* BEGIN PROVIDED ENTRIES *
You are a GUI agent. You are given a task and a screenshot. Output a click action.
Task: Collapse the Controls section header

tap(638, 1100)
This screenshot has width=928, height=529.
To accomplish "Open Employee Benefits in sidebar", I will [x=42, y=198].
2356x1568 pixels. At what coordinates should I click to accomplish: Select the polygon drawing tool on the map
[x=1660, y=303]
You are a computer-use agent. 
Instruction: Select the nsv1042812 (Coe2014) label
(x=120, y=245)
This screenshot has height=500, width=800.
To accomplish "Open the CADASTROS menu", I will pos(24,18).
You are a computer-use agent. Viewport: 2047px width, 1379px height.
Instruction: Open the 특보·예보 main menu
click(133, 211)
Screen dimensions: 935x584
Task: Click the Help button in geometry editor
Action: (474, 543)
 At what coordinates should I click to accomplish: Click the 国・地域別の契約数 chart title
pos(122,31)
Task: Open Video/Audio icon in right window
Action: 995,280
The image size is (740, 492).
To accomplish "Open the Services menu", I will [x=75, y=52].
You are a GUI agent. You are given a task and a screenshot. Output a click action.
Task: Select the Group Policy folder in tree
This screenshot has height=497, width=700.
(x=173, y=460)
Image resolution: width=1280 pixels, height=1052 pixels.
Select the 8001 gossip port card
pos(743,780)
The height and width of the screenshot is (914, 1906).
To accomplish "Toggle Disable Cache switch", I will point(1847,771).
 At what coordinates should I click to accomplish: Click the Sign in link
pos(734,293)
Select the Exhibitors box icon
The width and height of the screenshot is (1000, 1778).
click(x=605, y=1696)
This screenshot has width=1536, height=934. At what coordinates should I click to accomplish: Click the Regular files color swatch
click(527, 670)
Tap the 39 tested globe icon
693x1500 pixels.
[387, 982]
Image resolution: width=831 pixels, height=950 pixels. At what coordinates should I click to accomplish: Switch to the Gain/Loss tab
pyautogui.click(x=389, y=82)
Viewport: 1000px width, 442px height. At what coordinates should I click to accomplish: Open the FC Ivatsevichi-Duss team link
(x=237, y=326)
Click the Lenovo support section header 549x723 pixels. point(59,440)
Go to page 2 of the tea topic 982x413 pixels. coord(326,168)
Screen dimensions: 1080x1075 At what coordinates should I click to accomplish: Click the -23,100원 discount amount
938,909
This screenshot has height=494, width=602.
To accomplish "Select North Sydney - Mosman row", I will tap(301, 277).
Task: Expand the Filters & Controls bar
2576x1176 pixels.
* END PROVIDED ENTRIES *
Gather every line in the rows above that contains the word "icon", copying each line in full.

### RESULT OF THE EXERCISE:
Task: Open Video/Audio icon in right window
Select the Exhibitors box icon
Tap the 39 tested globe icon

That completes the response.